BLOQUE DE TEXTO>

Además, no hay que olvidar que por aquellas fechas Picasso parecía haber perdido el impetú creativo de antaño. El Picasso de 1925 era el pintor aburguesado colaborador de los ballets rusos de Diaghilev y cuya producción reciente aparecía fluctuando entre un cubismo edulcorado y un neoclasicismo totalmente agostado. Pese a ello Breton no dejó de reconocer la importancia de Picasso y el cubismo en el proceso de aniquilación del arte mimético. El Surrealismo hizo tabla rasa de toda la producción pictórica anterior, incluyendo en esta descalificación global la casi totalidad de las manifestaciones de vanguardia, por cuanto, en su opinión, la pintura había errado estrepitosamente en su objetivo al orientar su actuación a la captación del mundo real, en lugar de responder tal y como ellos propugnaban, a un modelo puramente interior. No es de extrañar por tanto que Breton valorara el paso dado por el cubismo en orden a liberar la pintura de la tiranía de lo real. La argumentación del Picasso cubista como iniciador de ese viaje sin retorno en la pintura, con el que los surrealistas se hallaban comprometidos, es repetida en otros textos además del anteriormente mencionado. Son además muy numerosas las muestras de aprecio hacia los cuadros cubistas de Picasso y Braque, que tanto Breton como Eluard ávidamente coleccionaron. Desde la óptica del Surrealismo, nadie como Picasso, pese a lo discutible que pudieran parecer algunas de sus actuaciones recientes, encarnó de forma tan evidente la modernidad, la capacidad de ruptura con la tradición y, por encima de todo, la libertad.

Ello explica la posición privilegiada de que gozó el pintor malagueño en el seno de dicha tendencia. Cabe señalar también otra circunstancia que a los ojos de Breton jugó a favor del pintor español: su falta de vinculación con el Dadá, en un momento en el que el poeta francés se esforzaba en marcar distancias con respecto al movimiento del que, en definitiva, procedía la mayoría de los promotores del Surrealismo. Picasso no fue inmune a las numerosas muestras de aprecio y al interés que suscitaba su persona en los círculos surrealistas y, al final, la estrecha relación mantenida con Breton y algunos otros componentes del grupo terminó por repercutir en la orientación de su obra. El malagueño pintó en 1925 La danza, un óleo que ha sido considerado unánimemente como pieza clave en su producción, por cuanto marca el inicio de una serie de obras de una intensidad y originalidad extraordinarias. Dicha obra, con sus tres figuras femeninas articuladas a base de grandes planos de color, se inserta todavía, desde el punto de vista estilístico, dentro del cubismo sintético. Pero la atmósfera en que éstas evolucionan es tan opresiva y las distorsiones que sufren las anatomías femeninas tan brutales que remiten inexorablemente a un mundo de sugestiones diferentes. En ella vuelven a hacer acto de presencia recursos formales del arte primitivo, poniendo punto final al período neoclásico y dando inicio a su etapa surrealista.

DATOS PROPORCIONADOS>
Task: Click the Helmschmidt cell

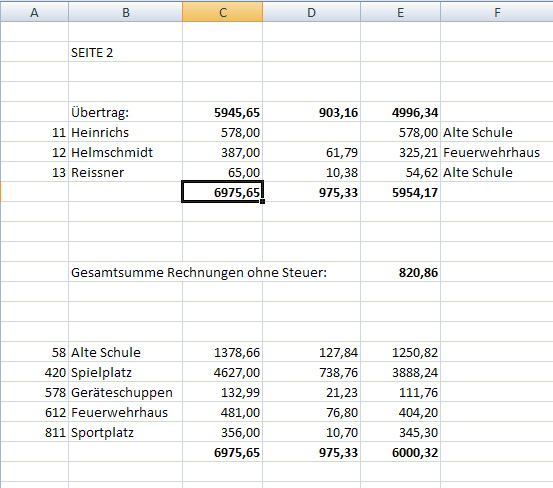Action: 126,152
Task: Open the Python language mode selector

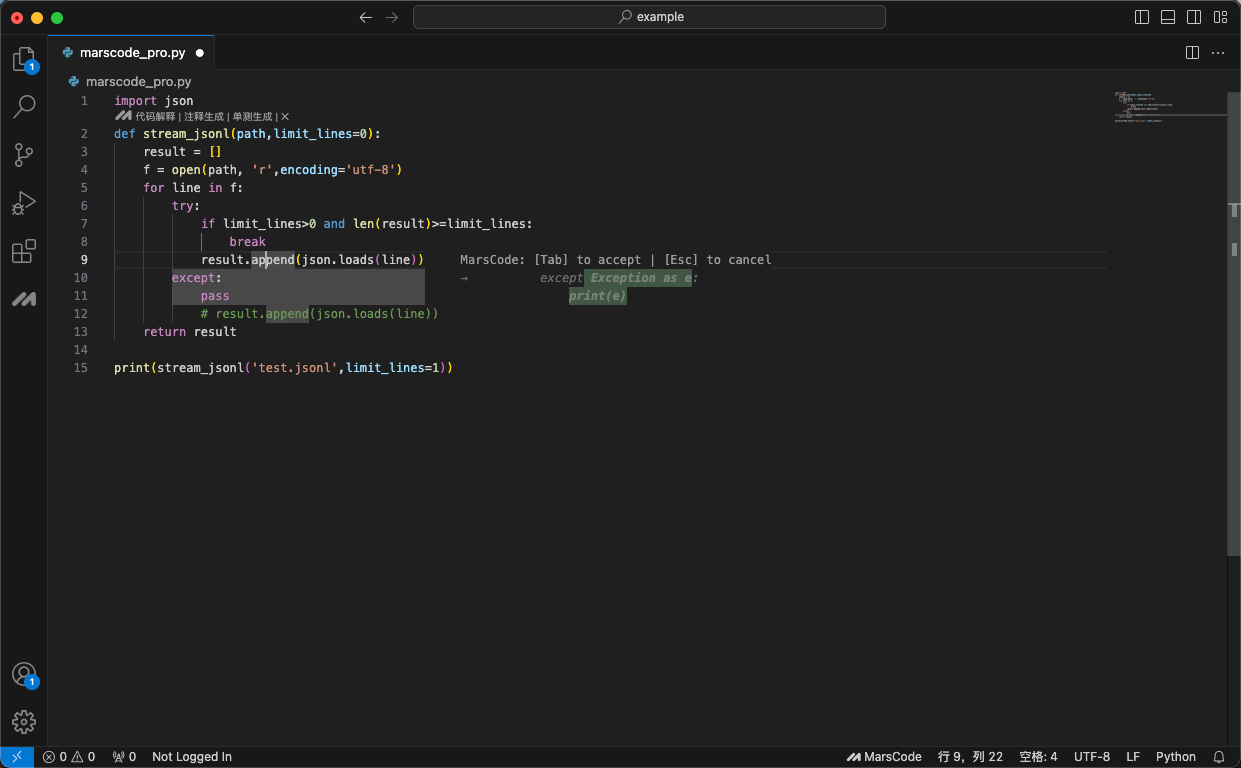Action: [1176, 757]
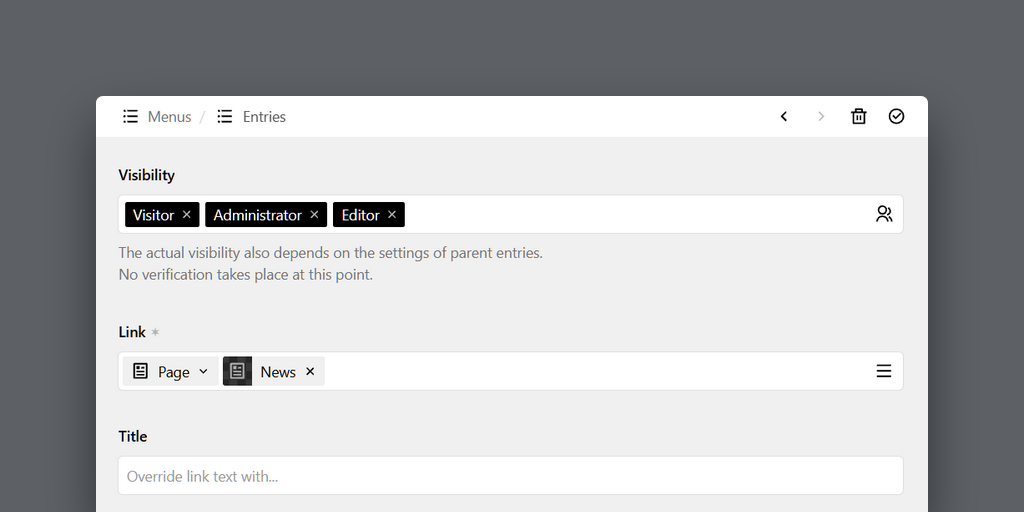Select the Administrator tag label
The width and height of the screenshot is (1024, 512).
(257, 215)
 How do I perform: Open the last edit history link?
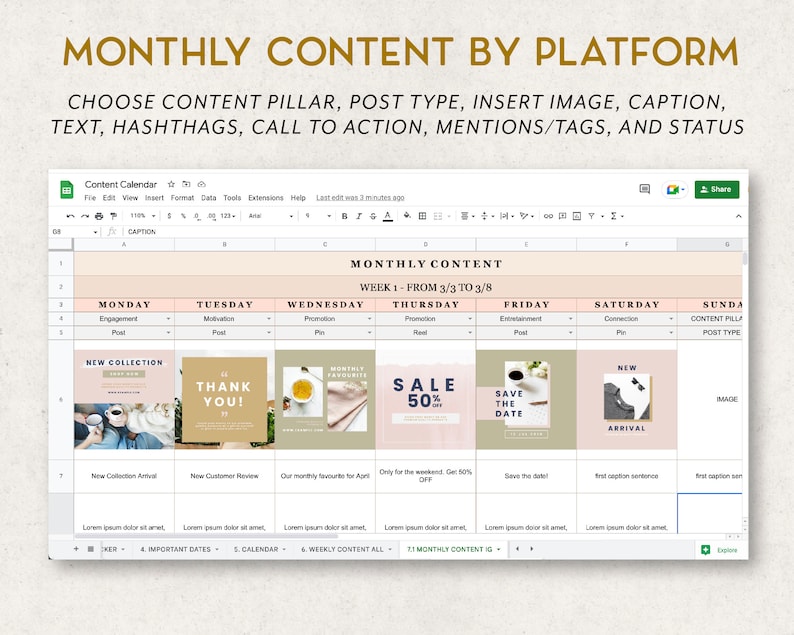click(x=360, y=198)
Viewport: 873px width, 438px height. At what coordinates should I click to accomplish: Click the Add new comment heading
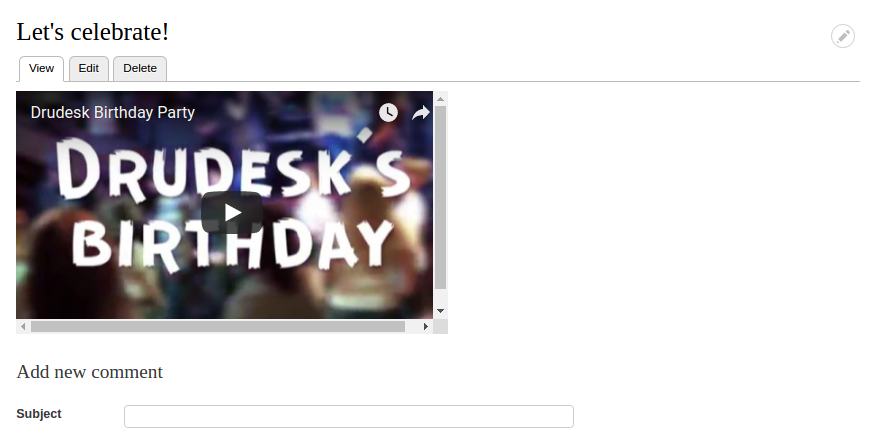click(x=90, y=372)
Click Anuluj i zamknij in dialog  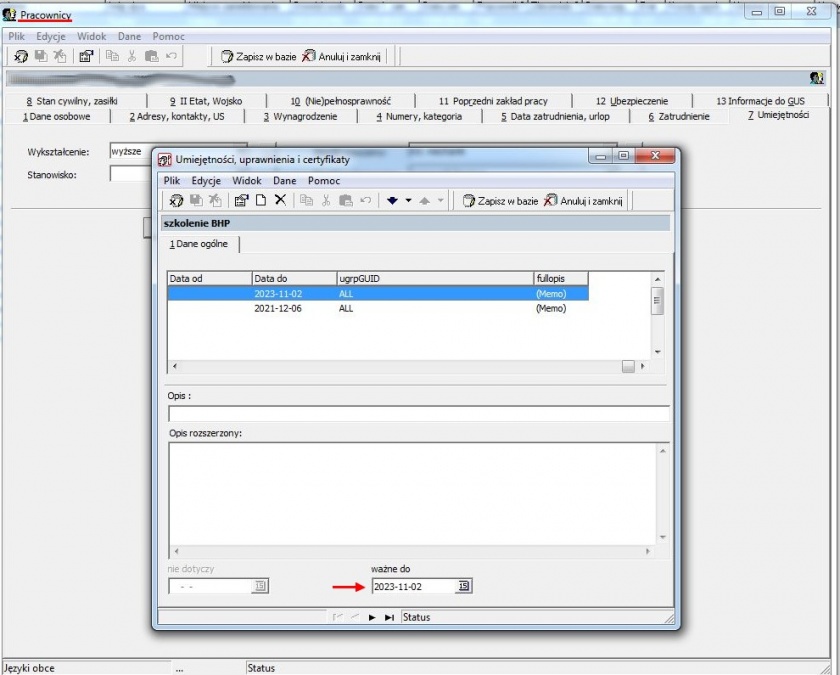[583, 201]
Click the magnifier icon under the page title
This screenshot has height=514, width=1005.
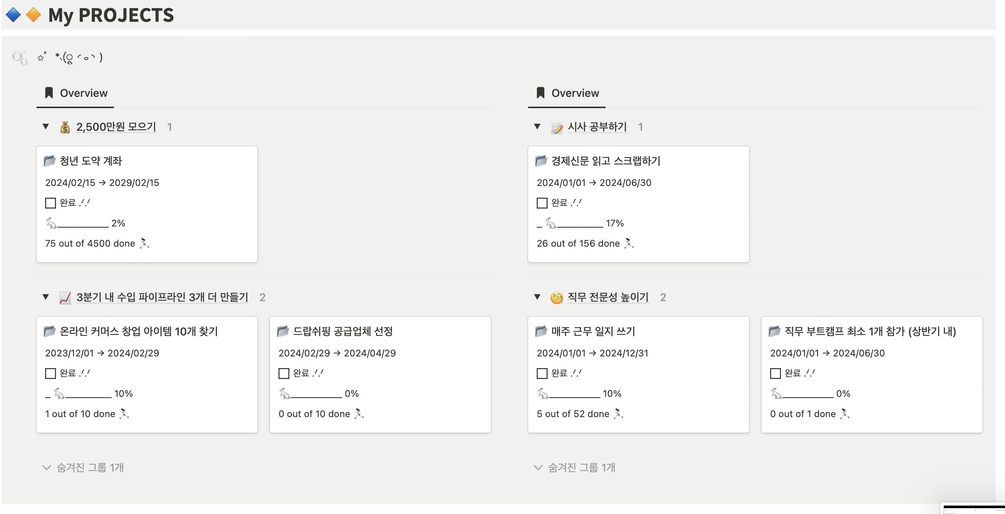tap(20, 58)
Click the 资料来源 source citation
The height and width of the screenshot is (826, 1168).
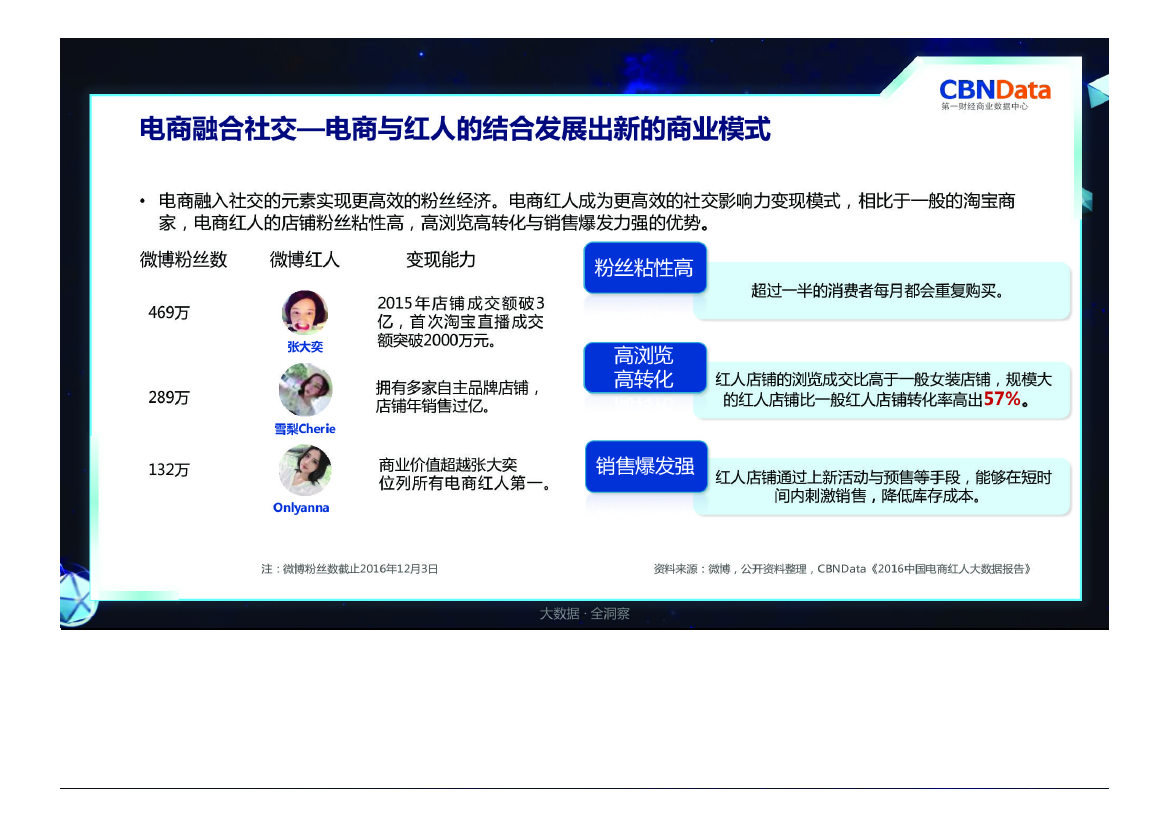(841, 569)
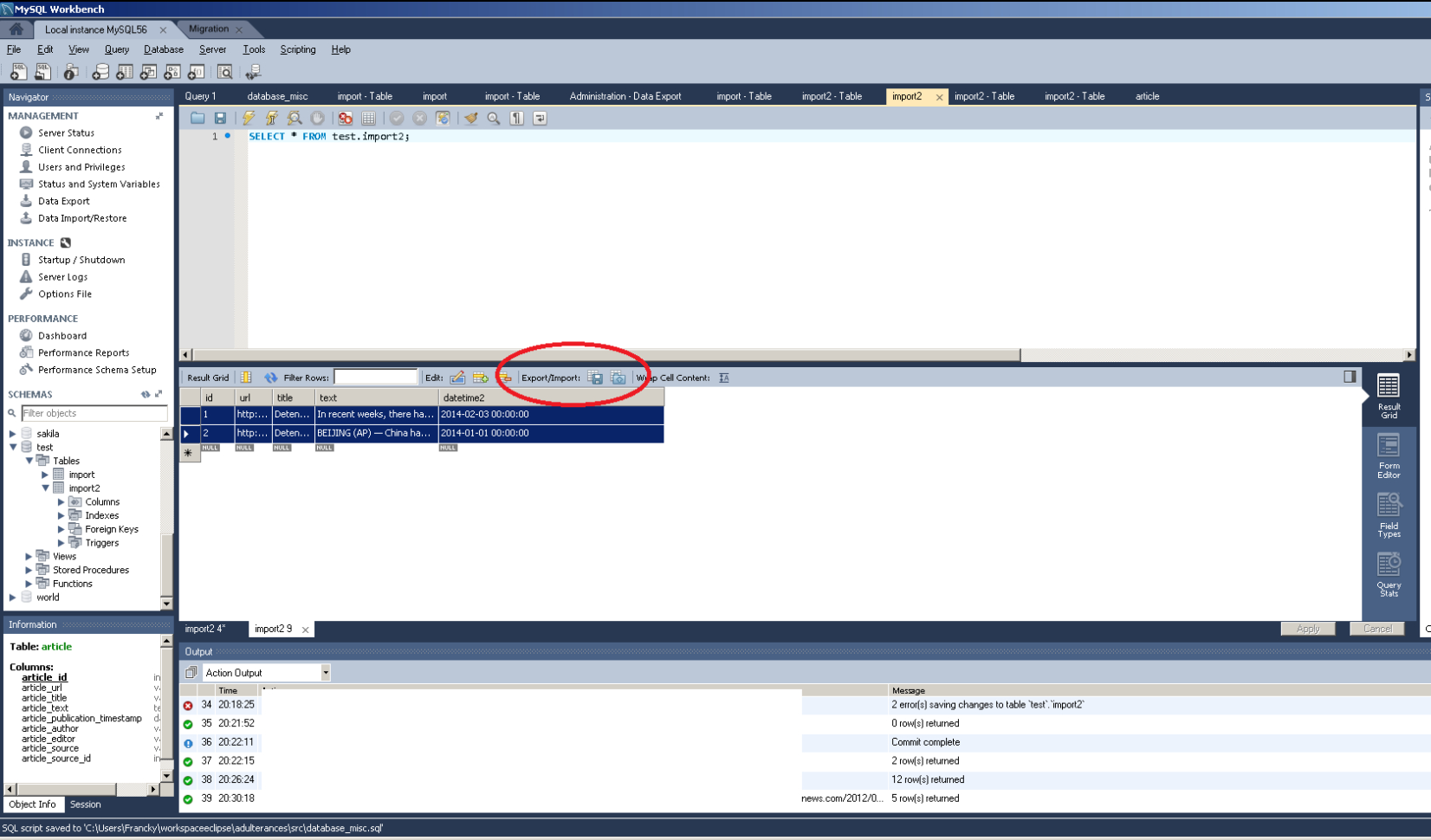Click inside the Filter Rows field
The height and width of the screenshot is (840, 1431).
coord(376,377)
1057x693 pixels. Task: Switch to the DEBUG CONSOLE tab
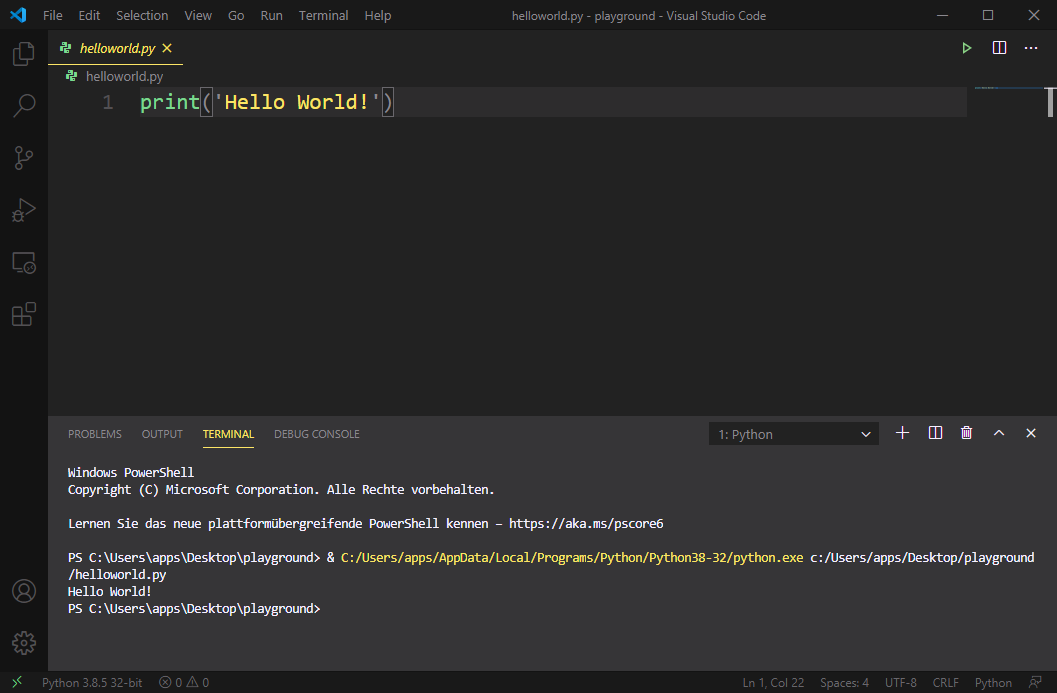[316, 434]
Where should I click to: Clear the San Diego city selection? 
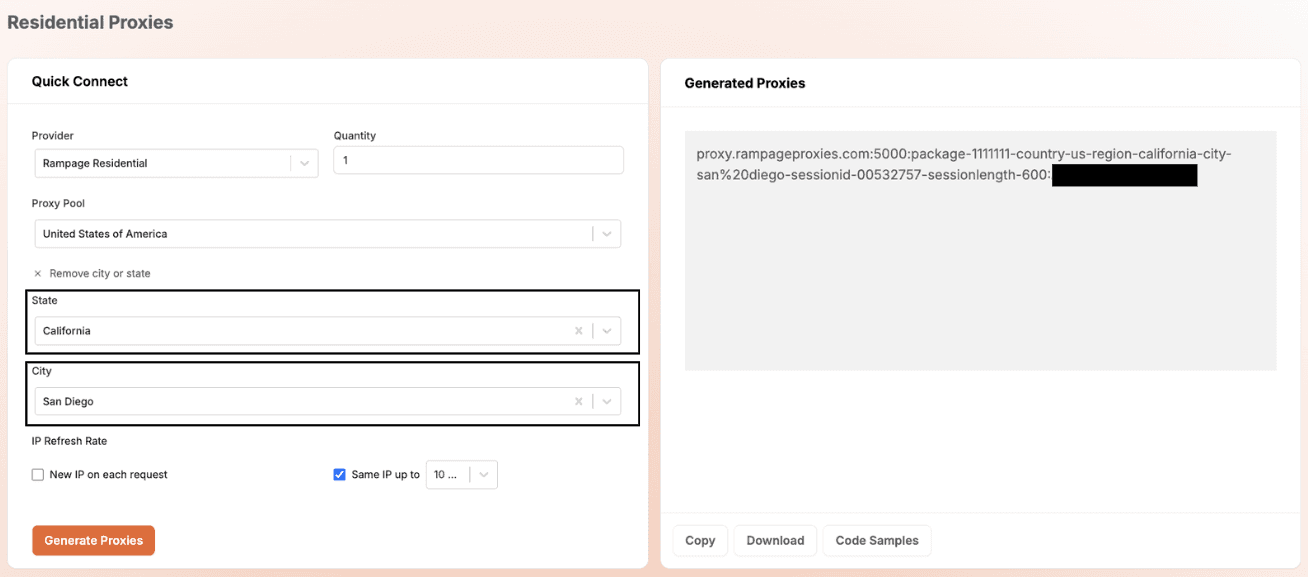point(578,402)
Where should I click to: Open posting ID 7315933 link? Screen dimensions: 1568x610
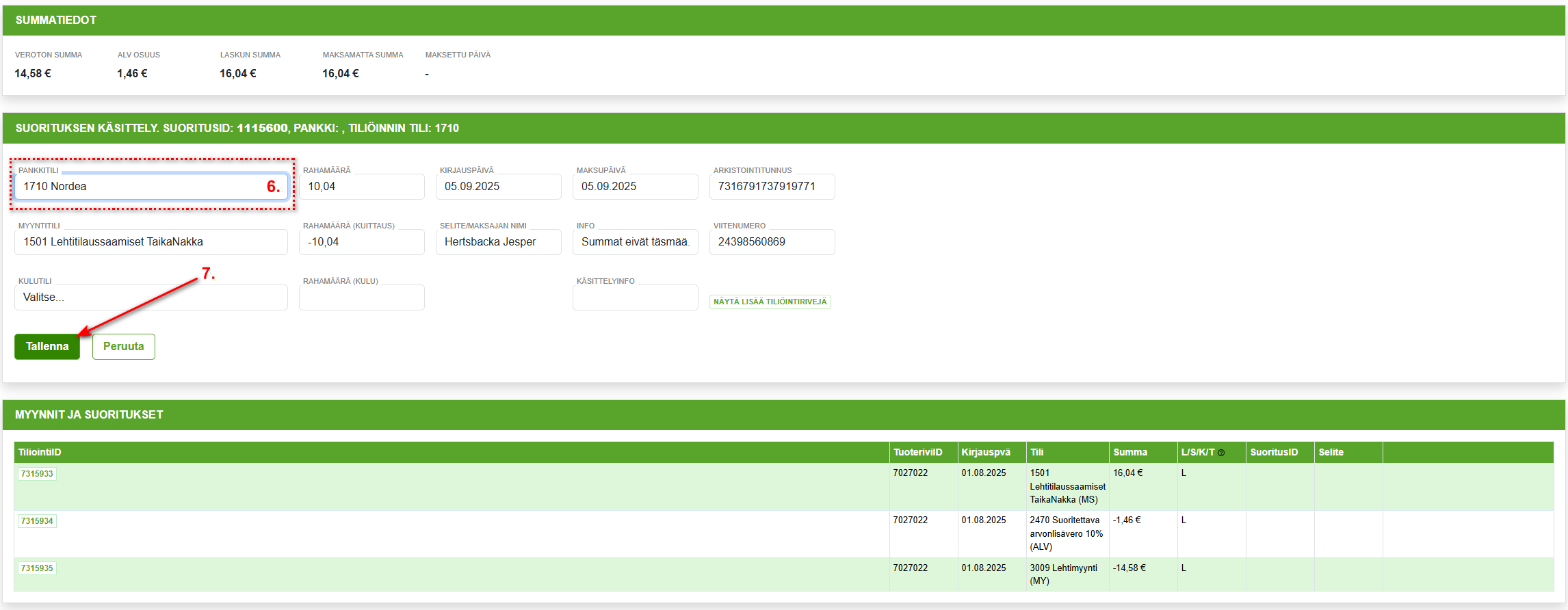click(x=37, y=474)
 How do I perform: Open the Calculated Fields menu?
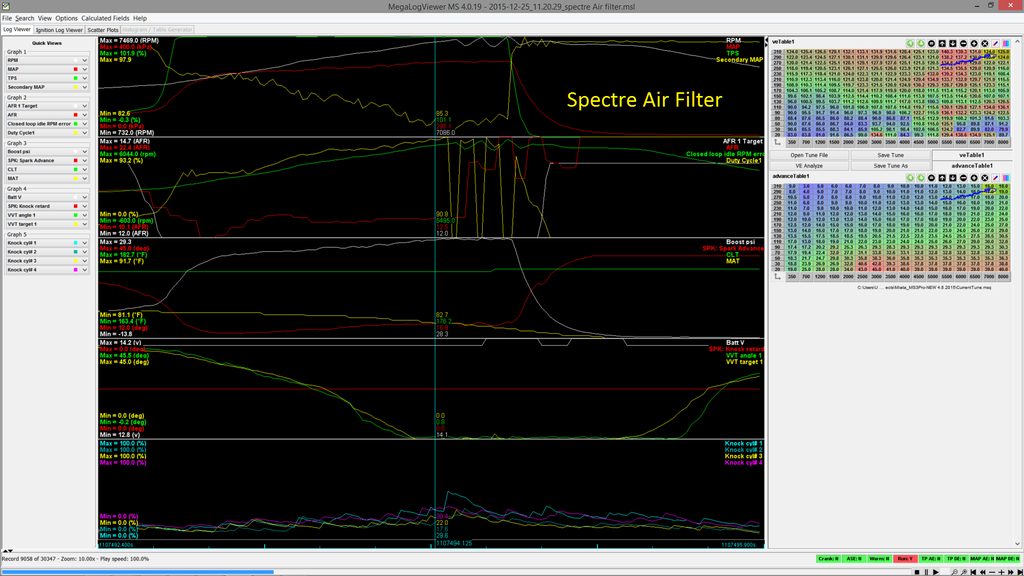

EJERCICIO PROPUESTO>
Enumera a todas las personas mencionadas por su nombre en el texto de arriba sobre Picasso y el Surrealismo, en el orden en que aparecen.

SOLUCIÓN>
Picasso, Diaghilev, Breton, Braque, Eluard